New Delhi: At least 80 percent children in India between the age group of 14-18 years reported lower levels of learning during COVID-19 pandemic than when physically at school, according to a UNICEF report.
Noting that repeated school closures have led to alarming inequities in learning opportunities for children in South Asia, the report by the United Nations International Children’s Emergency Fund (UNICEF) pointed out that 76 per cent of parents of students aged 5-13 years reported drop in learning levels during remote learning.
“School closures in South Asia have forced hundreds of millions of children and their teachers to transition to remote learning in a region with low connectivity and device affordability. Even when a family has access to technology, children are not always able to access it. As a result, children have suffered enormous setbacks in their learning journey,” George Laryea-Adjei, UNICEF Regional Director for South Asia, said.

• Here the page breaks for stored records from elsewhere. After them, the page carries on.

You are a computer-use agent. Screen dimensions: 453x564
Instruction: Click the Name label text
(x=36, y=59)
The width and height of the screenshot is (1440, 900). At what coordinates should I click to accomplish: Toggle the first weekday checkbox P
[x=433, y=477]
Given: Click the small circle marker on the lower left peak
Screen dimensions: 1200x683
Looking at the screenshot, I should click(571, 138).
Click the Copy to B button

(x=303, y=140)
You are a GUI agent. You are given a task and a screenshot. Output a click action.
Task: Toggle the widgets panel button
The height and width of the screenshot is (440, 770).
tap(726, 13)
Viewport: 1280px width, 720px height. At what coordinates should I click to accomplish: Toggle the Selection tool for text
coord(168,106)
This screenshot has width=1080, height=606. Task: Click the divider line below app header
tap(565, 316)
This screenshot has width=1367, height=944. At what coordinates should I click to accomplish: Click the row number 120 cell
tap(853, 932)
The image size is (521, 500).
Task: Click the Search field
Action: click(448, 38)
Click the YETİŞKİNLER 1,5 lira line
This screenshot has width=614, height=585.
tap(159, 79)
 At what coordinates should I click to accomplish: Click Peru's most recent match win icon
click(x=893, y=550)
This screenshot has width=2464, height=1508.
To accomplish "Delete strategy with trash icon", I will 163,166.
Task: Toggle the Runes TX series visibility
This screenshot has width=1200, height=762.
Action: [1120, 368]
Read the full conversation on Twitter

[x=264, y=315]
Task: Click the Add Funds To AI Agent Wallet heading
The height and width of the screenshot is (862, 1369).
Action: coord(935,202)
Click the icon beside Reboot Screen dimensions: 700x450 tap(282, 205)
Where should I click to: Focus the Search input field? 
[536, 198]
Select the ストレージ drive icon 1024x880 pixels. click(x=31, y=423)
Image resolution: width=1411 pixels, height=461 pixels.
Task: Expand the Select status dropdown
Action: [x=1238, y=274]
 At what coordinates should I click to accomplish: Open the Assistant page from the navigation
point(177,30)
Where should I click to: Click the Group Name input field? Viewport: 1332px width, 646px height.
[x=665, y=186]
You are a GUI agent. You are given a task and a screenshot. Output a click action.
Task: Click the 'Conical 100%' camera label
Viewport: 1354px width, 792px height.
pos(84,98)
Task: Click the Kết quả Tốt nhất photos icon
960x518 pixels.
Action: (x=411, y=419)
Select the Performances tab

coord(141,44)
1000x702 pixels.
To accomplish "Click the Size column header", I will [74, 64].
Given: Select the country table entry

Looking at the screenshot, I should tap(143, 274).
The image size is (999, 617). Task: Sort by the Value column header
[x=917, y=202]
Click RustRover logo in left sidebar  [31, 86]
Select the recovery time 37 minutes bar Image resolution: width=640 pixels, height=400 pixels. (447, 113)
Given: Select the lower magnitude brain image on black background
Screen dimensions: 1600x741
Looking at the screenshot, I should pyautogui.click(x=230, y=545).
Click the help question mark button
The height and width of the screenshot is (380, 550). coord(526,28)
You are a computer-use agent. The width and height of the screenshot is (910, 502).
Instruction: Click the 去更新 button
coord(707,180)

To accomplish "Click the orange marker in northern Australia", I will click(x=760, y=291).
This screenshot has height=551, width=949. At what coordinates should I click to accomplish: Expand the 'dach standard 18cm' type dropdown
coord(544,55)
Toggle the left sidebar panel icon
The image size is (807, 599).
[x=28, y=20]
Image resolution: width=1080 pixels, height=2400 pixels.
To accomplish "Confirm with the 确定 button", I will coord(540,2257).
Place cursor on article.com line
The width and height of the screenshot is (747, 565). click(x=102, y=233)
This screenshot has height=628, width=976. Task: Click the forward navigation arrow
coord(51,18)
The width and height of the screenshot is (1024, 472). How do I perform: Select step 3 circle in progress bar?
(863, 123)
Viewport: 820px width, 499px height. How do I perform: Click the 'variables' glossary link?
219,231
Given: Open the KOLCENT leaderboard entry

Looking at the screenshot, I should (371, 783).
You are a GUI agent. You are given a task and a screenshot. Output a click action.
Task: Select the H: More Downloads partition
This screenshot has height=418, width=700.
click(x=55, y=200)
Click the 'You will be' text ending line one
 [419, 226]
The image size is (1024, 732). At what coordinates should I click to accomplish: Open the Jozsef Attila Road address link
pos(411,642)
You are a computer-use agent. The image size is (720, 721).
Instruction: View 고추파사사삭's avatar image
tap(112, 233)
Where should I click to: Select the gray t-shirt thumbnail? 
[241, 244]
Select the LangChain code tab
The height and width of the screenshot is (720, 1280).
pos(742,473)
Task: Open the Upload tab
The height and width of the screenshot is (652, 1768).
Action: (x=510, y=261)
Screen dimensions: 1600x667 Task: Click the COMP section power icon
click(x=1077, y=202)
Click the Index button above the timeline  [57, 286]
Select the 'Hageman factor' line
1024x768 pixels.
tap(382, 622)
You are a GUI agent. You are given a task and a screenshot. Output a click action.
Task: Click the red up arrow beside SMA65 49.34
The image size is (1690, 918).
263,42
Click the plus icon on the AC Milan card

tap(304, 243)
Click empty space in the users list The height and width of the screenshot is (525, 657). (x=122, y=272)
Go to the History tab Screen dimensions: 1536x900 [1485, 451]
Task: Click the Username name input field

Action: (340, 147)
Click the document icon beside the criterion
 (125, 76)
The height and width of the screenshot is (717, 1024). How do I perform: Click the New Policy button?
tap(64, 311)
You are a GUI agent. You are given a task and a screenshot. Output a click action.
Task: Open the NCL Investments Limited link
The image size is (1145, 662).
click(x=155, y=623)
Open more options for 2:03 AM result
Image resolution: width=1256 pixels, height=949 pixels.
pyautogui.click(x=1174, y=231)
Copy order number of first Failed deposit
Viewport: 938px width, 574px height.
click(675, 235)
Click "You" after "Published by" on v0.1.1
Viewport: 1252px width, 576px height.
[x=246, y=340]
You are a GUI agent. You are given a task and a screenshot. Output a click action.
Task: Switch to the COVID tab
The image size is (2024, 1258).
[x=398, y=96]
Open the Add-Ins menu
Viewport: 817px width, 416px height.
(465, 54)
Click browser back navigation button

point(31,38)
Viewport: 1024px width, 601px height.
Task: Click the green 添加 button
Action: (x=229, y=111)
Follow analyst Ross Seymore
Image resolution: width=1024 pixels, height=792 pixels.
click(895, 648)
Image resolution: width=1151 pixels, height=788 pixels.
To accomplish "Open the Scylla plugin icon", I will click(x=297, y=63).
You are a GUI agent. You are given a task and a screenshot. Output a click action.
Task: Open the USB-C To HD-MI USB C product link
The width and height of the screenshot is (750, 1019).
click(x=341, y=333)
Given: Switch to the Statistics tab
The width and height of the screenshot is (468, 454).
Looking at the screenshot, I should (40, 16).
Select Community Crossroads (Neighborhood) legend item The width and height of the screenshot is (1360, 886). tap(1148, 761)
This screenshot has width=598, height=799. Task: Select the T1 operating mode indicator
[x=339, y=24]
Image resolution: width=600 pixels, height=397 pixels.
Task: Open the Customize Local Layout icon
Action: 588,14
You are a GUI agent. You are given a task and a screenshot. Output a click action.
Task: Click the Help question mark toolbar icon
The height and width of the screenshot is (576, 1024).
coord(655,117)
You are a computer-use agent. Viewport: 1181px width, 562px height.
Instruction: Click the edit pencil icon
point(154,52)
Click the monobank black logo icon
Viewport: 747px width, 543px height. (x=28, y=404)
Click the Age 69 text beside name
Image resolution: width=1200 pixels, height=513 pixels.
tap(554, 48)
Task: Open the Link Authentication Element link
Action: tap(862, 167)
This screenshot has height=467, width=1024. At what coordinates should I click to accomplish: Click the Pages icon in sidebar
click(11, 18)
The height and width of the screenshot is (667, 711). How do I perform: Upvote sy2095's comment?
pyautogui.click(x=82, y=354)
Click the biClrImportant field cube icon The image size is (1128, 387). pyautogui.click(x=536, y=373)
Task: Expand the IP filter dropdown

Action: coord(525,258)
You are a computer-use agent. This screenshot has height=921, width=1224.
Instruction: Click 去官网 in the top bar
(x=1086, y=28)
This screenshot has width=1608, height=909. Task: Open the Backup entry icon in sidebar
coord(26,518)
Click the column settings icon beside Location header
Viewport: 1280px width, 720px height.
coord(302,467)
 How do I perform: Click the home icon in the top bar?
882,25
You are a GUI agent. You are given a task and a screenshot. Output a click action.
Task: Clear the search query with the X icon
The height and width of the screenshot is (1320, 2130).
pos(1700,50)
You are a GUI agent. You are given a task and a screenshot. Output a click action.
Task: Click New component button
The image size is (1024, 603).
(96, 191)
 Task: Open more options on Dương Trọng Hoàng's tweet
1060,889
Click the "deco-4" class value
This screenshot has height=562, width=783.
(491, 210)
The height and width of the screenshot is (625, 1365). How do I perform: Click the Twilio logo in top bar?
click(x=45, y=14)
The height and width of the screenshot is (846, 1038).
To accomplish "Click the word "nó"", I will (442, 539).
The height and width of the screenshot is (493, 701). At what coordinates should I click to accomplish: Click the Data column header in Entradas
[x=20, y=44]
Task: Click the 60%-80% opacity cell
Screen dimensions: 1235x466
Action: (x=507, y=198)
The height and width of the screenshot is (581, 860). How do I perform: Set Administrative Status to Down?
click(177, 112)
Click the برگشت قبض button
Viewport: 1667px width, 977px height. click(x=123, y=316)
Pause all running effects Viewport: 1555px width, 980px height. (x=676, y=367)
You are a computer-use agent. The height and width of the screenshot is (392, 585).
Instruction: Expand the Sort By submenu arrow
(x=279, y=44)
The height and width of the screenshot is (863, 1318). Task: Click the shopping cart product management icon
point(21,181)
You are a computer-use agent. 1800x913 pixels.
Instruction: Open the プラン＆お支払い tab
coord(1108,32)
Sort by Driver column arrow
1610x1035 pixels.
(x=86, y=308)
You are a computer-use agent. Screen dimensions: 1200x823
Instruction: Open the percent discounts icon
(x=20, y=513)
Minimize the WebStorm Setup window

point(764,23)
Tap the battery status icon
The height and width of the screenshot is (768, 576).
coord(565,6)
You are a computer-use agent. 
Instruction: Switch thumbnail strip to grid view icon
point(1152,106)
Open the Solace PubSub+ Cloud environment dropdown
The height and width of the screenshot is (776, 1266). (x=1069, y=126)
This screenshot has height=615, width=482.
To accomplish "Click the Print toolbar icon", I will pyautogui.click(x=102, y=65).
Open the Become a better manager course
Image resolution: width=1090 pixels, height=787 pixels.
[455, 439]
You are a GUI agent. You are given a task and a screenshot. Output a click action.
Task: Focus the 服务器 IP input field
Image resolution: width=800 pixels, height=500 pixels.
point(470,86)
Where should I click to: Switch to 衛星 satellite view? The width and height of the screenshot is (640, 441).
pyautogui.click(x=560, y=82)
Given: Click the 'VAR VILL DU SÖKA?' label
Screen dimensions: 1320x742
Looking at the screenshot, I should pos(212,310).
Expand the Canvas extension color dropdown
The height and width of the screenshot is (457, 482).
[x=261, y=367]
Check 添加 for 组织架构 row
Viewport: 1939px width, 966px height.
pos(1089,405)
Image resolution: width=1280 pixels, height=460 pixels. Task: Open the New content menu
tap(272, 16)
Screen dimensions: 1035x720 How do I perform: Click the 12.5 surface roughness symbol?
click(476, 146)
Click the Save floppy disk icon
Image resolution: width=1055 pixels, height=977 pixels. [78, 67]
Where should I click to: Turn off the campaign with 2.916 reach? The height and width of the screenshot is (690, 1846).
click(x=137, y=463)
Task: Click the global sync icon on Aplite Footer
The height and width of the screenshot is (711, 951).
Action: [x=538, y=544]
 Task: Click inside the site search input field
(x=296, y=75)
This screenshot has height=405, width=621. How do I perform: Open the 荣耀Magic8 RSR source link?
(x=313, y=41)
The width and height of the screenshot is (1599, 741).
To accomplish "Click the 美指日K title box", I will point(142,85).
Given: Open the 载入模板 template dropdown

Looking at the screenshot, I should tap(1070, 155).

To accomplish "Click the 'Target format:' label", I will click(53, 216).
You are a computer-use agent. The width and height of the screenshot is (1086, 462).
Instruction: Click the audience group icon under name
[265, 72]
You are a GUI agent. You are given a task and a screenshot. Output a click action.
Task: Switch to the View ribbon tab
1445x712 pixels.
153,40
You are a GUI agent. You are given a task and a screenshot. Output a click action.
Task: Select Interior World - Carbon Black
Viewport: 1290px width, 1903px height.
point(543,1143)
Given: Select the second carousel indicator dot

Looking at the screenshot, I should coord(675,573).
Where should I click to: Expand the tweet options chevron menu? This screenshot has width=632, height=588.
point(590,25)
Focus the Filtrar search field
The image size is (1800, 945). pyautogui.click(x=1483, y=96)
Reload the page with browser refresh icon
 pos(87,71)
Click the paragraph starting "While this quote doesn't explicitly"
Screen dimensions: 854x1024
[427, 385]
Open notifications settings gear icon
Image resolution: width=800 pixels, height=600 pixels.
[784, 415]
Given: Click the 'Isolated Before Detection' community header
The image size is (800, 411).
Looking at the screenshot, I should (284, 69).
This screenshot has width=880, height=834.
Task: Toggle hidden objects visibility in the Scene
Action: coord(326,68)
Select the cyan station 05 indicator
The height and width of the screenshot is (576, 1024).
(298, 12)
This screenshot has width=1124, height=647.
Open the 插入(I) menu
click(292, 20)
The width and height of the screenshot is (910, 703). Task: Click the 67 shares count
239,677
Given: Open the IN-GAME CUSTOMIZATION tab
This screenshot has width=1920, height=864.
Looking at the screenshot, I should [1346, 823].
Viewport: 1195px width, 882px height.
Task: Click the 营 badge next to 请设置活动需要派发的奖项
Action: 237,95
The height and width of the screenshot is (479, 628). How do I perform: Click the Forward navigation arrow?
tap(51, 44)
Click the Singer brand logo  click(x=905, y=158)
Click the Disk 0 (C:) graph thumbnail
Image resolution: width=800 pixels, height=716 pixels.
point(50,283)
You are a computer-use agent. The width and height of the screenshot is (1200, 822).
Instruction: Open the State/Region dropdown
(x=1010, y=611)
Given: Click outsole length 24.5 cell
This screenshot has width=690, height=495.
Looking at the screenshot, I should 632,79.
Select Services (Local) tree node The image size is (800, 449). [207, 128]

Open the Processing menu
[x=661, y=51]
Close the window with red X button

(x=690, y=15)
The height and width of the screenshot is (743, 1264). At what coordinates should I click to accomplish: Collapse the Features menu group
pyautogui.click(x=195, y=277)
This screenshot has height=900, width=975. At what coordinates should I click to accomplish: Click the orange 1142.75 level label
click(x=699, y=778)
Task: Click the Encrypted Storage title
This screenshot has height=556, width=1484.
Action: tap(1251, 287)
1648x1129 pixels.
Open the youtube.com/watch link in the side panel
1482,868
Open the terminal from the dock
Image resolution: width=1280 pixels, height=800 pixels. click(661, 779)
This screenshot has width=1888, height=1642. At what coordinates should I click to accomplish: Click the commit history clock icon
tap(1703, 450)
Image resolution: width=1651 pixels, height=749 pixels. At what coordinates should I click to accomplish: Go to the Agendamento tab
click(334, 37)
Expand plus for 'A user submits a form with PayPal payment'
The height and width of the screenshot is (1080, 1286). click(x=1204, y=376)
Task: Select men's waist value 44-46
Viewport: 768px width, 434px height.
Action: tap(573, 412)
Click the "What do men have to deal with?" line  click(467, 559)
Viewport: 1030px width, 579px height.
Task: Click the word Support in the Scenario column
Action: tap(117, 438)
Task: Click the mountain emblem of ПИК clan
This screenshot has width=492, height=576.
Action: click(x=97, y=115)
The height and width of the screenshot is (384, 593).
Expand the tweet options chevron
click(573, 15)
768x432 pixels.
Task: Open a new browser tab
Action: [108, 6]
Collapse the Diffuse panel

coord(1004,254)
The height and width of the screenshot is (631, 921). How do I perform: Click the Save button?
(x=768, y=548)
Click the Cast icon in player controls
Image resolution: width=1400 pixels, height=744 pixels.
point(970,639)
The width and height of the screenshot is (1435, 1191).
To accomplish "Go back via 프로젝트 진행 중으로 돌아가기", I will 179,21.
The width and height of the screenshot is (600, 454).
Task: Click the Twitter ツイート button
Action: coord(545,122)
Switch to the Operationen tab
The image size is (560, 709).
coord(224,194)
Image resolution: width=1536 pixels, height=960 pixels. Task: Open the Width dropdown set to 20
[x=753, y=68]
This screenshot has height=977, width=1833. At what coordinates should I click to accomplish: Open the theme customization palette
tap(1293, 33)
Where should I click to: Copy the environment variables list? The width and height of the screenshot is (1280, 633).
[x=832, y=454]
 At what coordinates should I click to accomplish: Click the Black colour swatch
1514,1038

In India, 42 per cent of children between 6-13 years reported not using any type of remote learning during school closures.
“This means they have not used any of the following for remote learning since the schools shut down: textbooks, worksheets, phone or video calls, WhatsApp to access materials or connect with teachers, learning programmes on radio or TV, YouTube videos, video classes, learning applications, home visits by teachers and private tuitions, community teaching at local locations, other websites,” the report said.
“At least 42 per cent of students aged 5-13 years and 29 per cent of students aged 14-18 years are not in touch with their teachers at all,” it said.
The UNICEF called upon the governments to prioritise safe reopening of all schools while also ensuring that children are able to pursue quality learning remotely if necessary.
“The safe reopening of schools must be considered on utmost priority for all governments. Parallelly, investing in teachers will ensure that teachers and schools can adapt to all situations. The more teachers are trained, equipped and supported on distance and blended learning, the better they will be able to reach all their students,” added George Laryea Adjei.